Martin Luther King would win the Nobel Peace Prize in 1964. Pete Townshend of The Who would smash his guitar on stage for the first time. Bob Dylan hooked up with the Beatles; Dylan allegedly turned them on to marijuana....both The Beatles and Dylan would go on evolve as artists and influence generations of musicians. On ABC TV a show dedicated to the new music of The Sixties, Shindig, made it's debut on September 16; the next day Elizabeth Montgomery became a TV star with the debut of Bewitched....both shows were on ABC, then the perennial last place network of the "Big Three".

In October Nikita Khrushchev, who once threatened to "bury" the United States, was out as the leader of the Soviet Union. The next month the Verrazano Narrows Bridge would open, connecting Staten Island with Brooklyn. Vatican II opened in Rome the same month. In December the Free Speech movement began at the University of California at Berkeley; Lenny Bruce would be sentenced to four months in prison for obscenity; Goldfinger would open, with Sean Connery as "Bond...James Bond".

And on December 27, 1964 the Cleveland Browns would beat the Baltimore Colts in the NFL Championship Game.

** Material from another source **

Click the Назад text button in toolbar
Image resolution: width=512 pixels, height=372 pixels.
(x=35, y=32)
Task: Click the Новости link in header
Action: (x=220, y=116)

This would be the last world championship that a sports team from Cleveland would win; the championship drought has now reached 46 years.

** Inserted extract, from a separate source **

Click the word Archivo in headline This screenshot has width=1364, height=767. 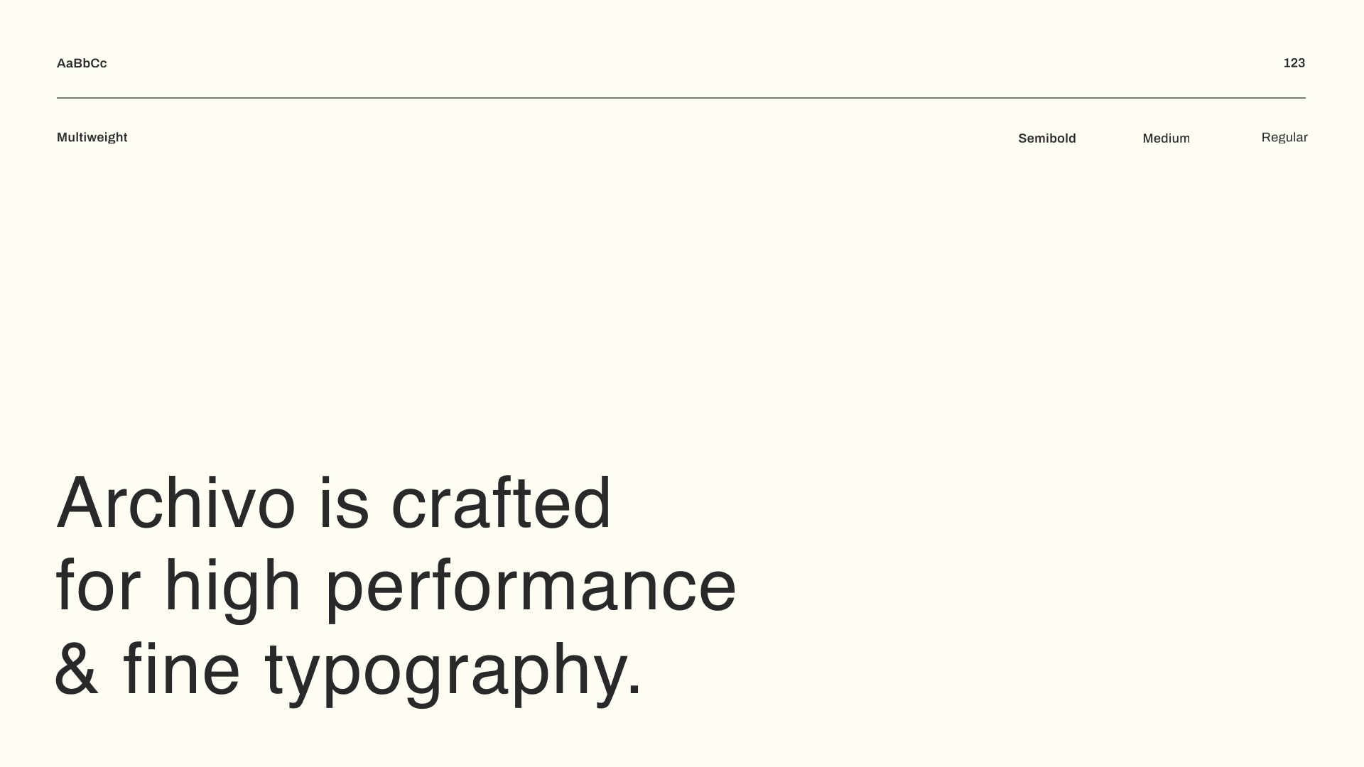[x=175, y=503]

Where the characters of Madmen will go this season remains to be seen. The firm of SCDP enters a world much different than the one we last saw them in during the first three seasons. Politically and culturally, America entered an era that could be called the best and worst of times. Many people born after 1970 look at the Sixties as a time of creativity and fun; there was plenty of that, to be sure. But it was also a time of fear and violence, where leaders were gunned down, inner cities erupted after years of frustration, college campuses were hotbeds of protest and sometime confrontation, and death became a fixture on the evening news via the images from Southeast Asia. The Vietnam War affected all; everyone either served or had a family member or friend who served. Many knew someone who died in combat.

Hopefully this exercise in recall and rediscovery will help those who want to know what the times were like....indeed, 1964 might have been the most transformative year of the last half of the 20th Century.